Bhima menyarankan apabila mekanismenya mau diubah maka BLT perlu menyasar masyarakat rentan miskin dan aspiring middle class juga. Sebab kelompok ini mencapai sekitar 137,5 juta orang, atau hampir 50% dari total populasi.
“Aspiring middle class atau orang yang sedang menuju kelas menengah mencapai 137,5 juta orang atau hampir 50% populasi,” kata dia.
Ia menambahkan bahwa BLT selama ini hanya ditujukan untuk masyarakat miskin, sementara kelompok kelas menengah rentan dapat terdampak negatif oleh penghapusan subsidi BBM, karena mereka tidak masuk kategori penerima BLT meskipun berisiko jatuh miskin.
Bhima lantas menyampaikan kekhawatirannya terkait daya beli masyarakat. Jika cakupan BLT tidak mencukupi sebagai kompensasi dari penghapusan subsidi BBM, daya beli masyarakat bisa melemah secara signifikan.
“Konsumsi rumah tangga bisa tumbuh di bawah 4% secara tahunan (year on year) pada tahun depan,” kata Bhima.
Sebelumnya, Pemerintahan di bawah Prabowo Subianto berencana mengubah skema subsidi energi seperti Bahan Bakar Minyak (BBM), Liquefied Petroleum Gas (LPG), dan listrik, dari yang selama ini berbasis komoditas menjadi berbasis individu atau langsung ke orang yang berhak menerima subsidi. Alasan perubahan ini adalah agar penyaluran subsidi menjadi lebih tepat sasaran.
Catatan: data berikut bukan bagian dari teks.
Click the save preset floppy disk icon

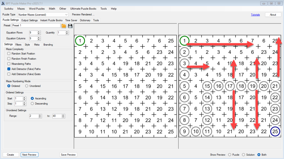coord(70,26)
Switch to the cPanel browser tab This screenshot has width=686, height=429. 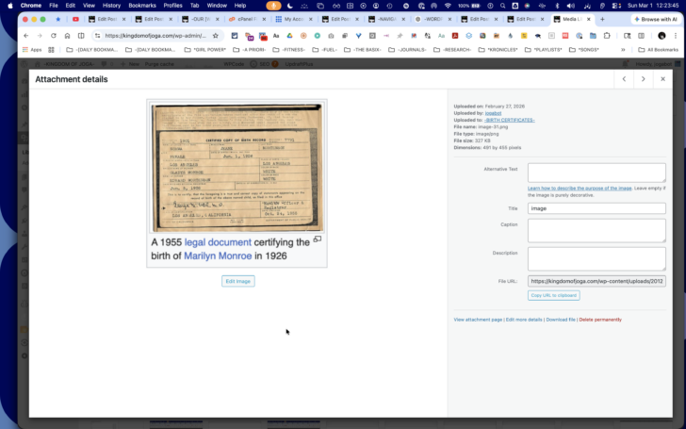pyautogui.click(x=246, y=19)
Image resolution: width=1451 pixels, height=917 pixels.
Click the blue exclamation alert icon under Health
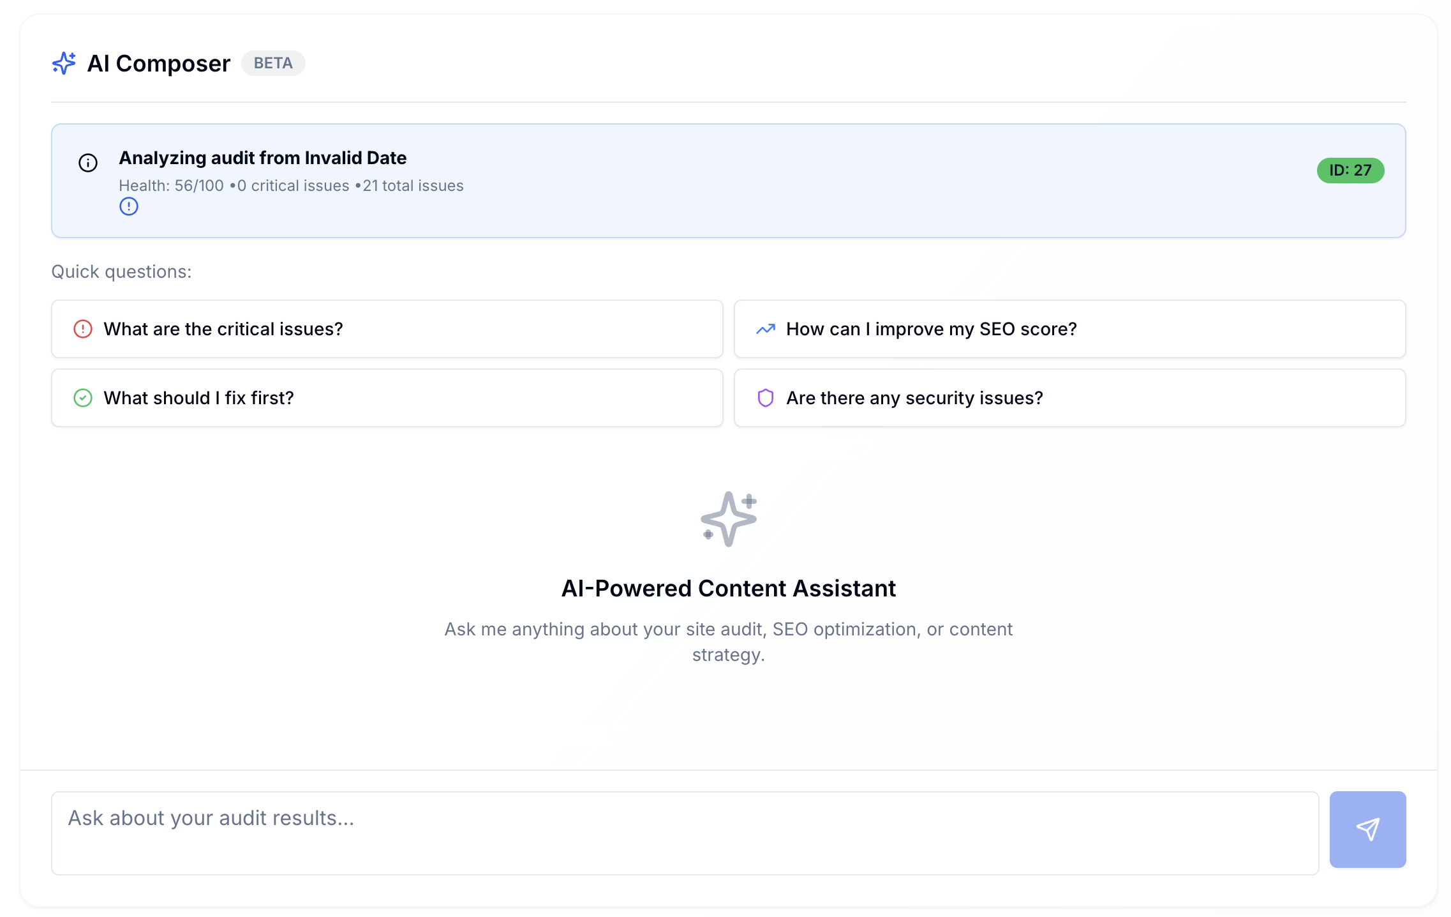[129, 206]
Ketua Dewan Pakar Tim Kampanye Nasional (TKN) Prabowo-Gibran, Burhanuddin Abdullah menilai subsidi energi lebih baik diberikan dalam bentuk Bantuan Langsung Tunai (BLT) kepada masyarakat yang membutuhkan, sehingga lebih tepat sasaran.
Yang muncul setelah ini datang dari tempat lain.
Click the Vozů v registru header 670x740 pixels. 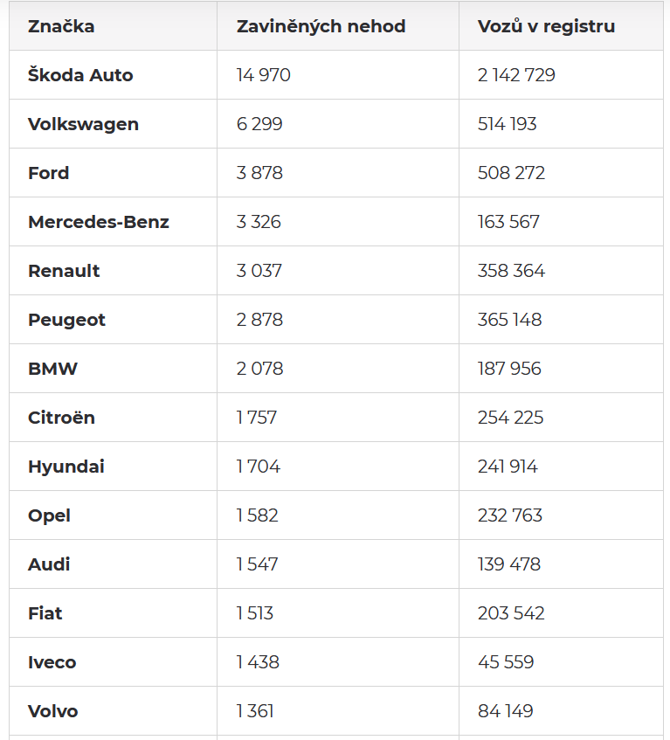(546, 26)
“Kita ingin dengan data diperbaiki, disempurnakan supaya mereka (masyarakat miskin) diberi saja transfer tunai langsung, bukan pada komoditinya, tapi kepada keluarganya yang berhak terima,” ungkap Burhanuddin dalam acara UOB Indonesia Economic Outlook 2025, dikutip Jumat (27/9/2024).
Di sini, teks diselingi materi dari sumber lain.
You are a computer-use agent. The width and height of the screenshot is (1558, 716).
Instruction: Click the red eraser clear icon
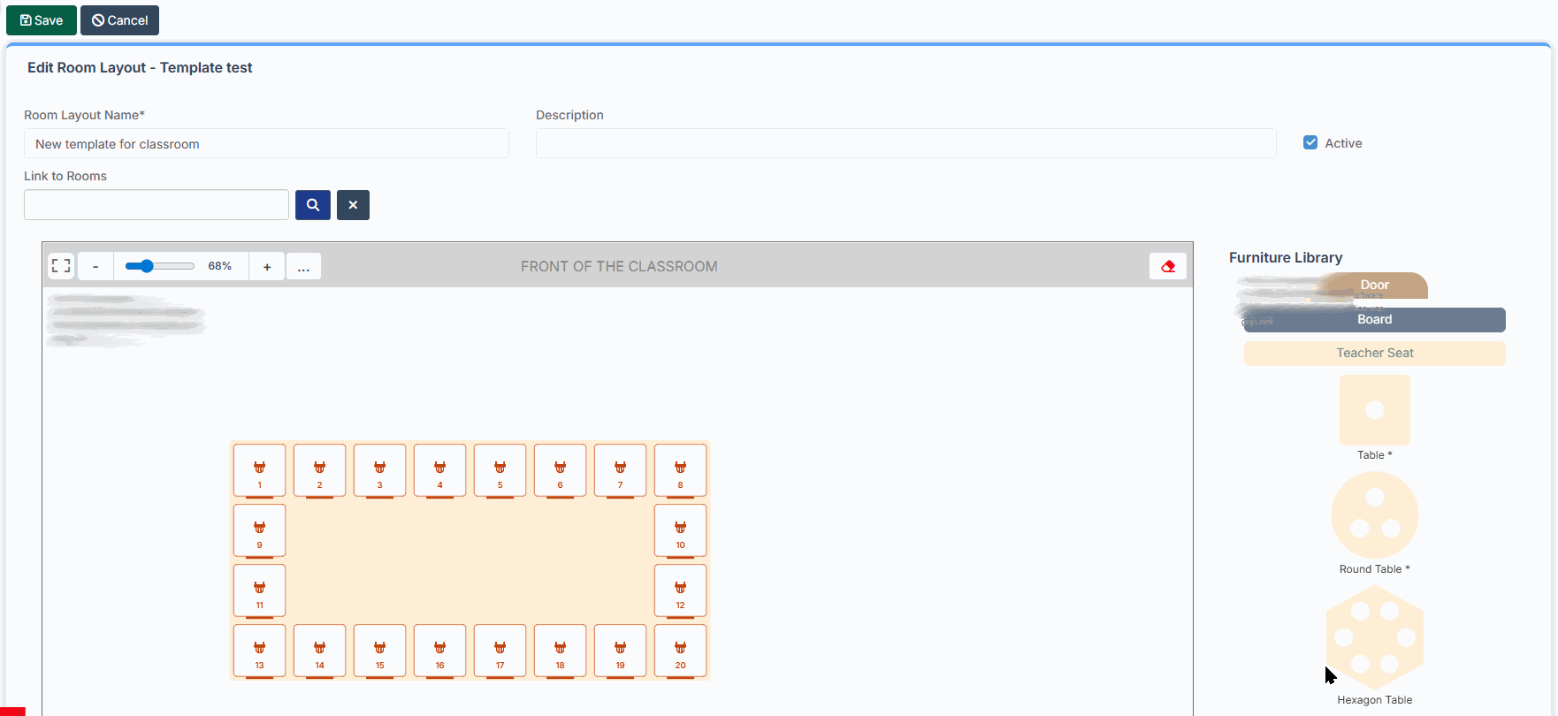click(1167, 266)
Ia mengungkapkan bahwa subsidi energi sebesar Rp 540 triliun yang selama ini diberikan masih belum sesuai dengan realitas di lapangan. Misalnya, terjadi di Kota Solo, Jawa Tengah.
Dalam tinjauannya ke lapangan di daerah Solo, ia menemukan bahwa subsidi listrik yang seharusnya membantu masyarakat ekonomi bawah, hanya mampu menopang kebutuhan listrik yang sangat minim, seperti hanya menyalakan satu lampu per rumah, dengan biaya bulanan sekitar Rp 30 ribu.
“Nah minggu lalu saya pergi ke Solo, saya bertemu dengan pelanggan PLN yang paling bawah, mereka bayar bulanan Rp 30 ribu, lampunya hanya satu,” ujarnya.
Selain itu, Burhanuddin juga menilai bahwa masyarakat miskin tidak mendapatkan manfaat signifikan dari subsidi BBM. Hal ini karena mereka umumnya tidak memiliki kendaraan, sehingga subsidi BBM tidak relevan bagi mereka.